Dataset excerpt
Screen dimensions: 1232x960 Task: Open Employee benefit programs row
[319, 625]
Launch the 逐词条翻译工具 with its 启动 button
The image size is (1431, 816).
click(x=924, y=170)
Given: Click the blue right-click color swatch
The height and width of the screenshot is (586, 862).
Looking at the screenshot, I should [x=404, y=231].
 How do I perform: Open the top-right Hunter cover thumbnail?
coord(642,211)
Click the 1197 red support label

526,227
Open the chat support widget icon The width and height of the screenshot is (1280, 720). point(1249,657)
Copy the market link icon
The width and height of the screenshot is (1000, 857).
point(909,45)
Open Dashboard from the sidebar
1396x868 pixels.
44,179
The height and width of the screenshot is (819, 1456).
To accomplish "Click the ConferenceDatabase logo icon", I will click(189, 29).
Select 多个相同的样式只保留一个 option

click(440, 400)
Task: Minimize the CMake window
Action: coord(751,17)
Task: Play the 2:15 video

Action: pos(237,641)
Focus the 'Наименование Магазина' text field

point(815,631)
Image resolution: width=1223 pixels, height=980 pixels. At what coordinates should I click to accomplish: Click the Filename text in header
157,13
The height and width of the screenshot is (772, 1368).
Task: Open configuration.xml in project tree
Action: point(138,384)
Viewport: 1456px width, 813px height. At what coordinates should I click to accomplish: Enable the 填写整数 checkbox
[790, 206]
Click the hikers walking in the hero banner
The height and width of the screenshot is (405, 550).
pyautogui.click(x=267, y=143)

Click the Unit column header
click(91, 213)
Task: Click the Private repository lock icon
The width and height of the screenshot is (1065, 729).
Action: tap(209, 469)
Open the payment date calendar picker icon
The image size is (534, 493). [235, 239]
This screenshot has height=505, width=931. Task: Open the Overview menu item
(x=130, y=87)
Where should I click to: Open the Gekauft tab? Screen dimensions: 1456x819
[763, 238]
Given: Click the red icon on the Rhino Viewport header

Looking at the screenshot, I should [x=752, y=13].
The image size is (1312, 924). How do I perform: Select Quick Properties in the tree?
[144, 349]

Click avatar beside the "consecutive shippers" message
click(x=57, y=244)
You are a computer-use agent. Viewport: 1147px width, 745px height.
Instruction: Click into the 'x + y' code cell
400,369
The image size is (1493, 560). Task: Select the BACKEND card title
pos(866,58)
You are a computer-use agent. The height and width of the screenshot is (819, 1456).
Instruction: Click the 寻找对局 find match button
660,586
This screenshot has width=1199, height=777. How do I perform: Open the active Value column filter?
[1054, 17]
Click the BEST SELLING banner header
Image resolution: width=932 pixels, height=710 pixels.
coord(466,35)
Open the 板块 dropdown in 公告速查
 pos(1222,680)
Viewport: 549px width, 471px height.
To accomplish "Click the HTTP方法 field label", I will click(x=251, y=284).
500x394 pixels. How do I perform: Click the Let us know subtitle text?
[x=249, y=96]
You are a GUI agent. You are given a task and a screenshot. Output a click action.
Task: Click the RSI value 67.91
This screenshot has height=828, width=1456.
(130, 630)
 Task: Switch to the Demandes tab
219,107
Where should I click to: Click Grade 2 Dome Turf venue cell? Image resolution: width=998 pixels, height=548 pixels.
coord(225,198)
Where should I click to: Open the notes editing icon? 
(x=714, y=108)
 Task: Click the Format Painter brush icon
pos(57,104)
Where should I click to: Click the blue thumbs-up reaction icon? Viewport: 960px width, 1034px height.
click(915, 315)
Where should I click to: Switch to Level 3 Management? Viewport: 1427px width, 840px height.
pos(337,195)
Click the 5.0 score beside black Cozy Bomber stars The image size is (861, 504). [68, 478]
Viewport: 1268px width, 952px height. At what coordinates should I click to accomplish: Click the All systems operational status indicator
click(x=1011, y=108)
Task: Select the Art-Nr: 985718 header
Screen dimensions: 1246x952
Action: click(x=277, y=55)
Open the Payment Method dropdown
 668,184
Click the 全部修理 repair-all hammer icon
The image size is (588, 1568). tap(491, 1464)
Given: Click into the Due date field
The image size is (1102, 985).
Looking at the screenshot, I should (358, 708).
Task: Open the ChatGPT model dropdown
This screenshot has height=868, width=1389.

§ **Stated task**
Return each line of the items above that contains the string "support", matching case exactly.

§ **Final result**
Click the 1197 red support label
Open the chat support widget icon The width and height of the screenshot is (1280, 720). point(1249,657)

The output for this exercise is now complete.